#### AUFGABEN
a) Nenne alle Geldbeträge in Euro, die im Text zum Unterhaltsverfahren vorkommen.
b) Für welchen Zeitraum verpflichtete sich Herr U C laut dem Text zum Unterhaltsverfahren, nachehelichen Unterhalt zu zahlen?

#### VORGEGEBENER TEXT
Gegen den Beschluss des Amtsgerichts T erhoben die Klägerin Beschwerde und Herr U C Anschlussbeschwerde beim Oberlandesgericht I, die unter dem Az. xx-x UF xxx/14 geführt wurde. Streitgegenstand dieses Verfahrens war die Höhe des von Herrn U C zu zahlenden nachehelichen Unterhalts, wobei Herr U C begehrte, keinen Unterhalt zu zahlen, und die Klägerin höhere monatliche Zahlungen begehrte. Am 00.03.2015 schlossen die Klägerin und Herr U C vor dem Oberlandesgericht I einen Vergleich, in dem sich Herr U C verpflichtete, an die Klägerin beginnend ab dem 01.02.2015 bis zum 31.01.2022 nachehelichen Unterhalt i.H.v. 900 EUR monatlich zu zahlen. Die Kosten der Beschwerdeinstanz einschließlich der Kosten des Vergleichs wurden einvernehmlich gegeneinander aufgehoben.

Für das Beschwerdeverfahren vor dem Oberlandesgericht I wurden der Klägerin am 17.03.2015 durch die Oberjustizkasse I die hälftigen Verfahrenskosten i.H.v. 159,50 EUR in Rechnung gestellt, die sie im Jahre 2015 entrichtete.

Mit Rechnung vom 16.04.2015 forderte die für die Familiensache Prozessbevollmächtigte der Klägerin diese zur Zahlung von Anwaltsgebühren für die Verfahren vor dem Amtsgericht T i.H.v. 3.909,39 EUR abzüglich eines im September 2014 gezahlten Vorschusses von 850 EUR und vor dem Oberlandesgericht I i.H.v. 3.486,18 EUR auf. Von den für die Vertretung im erstinstanzlichen Verfahren geforderten Gebühren entfielen nach Abzug des Vorschusses noch 1.138,34 EUR auf das Verfahren betreffend den nachehelichen Unterhalt. Die Klägerin bezahlte sämtliche Anwaltsgebühren im Jahre 2015.

#### ANGEZEIGTE DATEN
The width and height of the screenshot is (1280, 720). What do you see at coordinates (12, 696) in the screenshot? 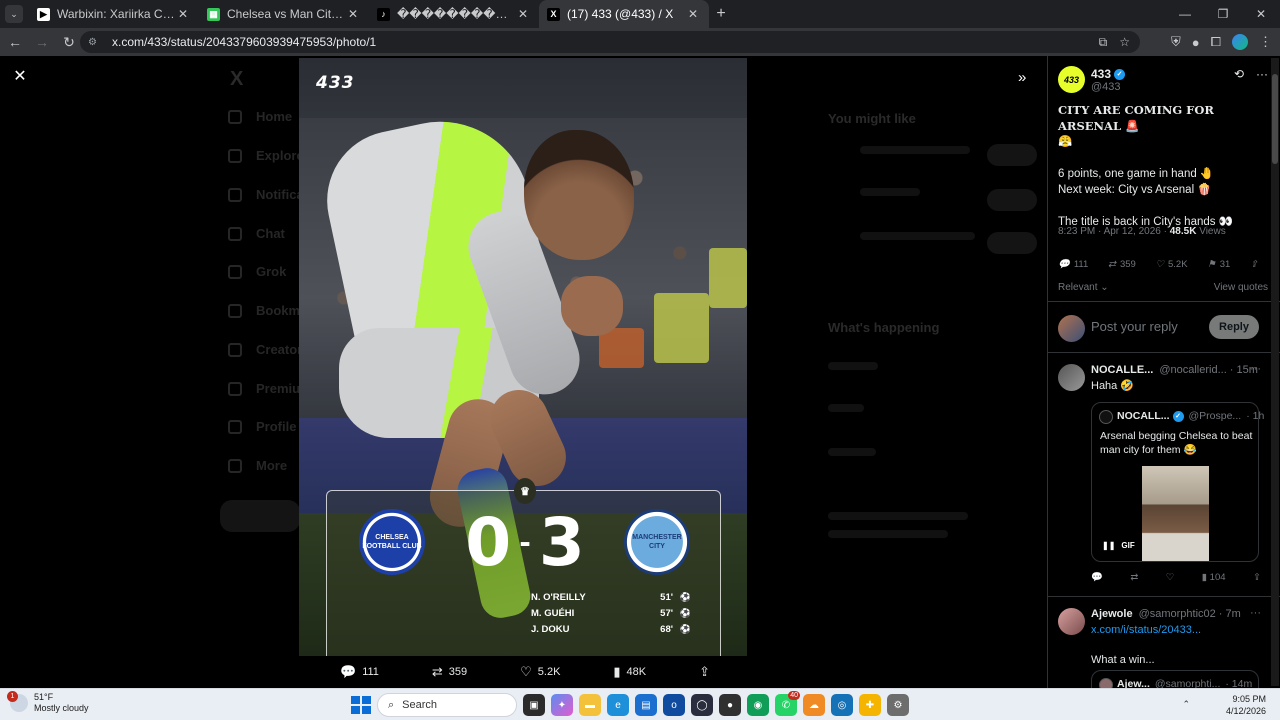
I see `notification-badge: 1` at bounding box center [12, 696].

#### LÖSUNGEN
a) 900 EUR, 159,50 EUR, 3.909,39 EUR, 850 EUR, 3.486,18 EUR, 1.138,34 EUR

b) Vom 01.02.2015 bis zum 31.01.2022.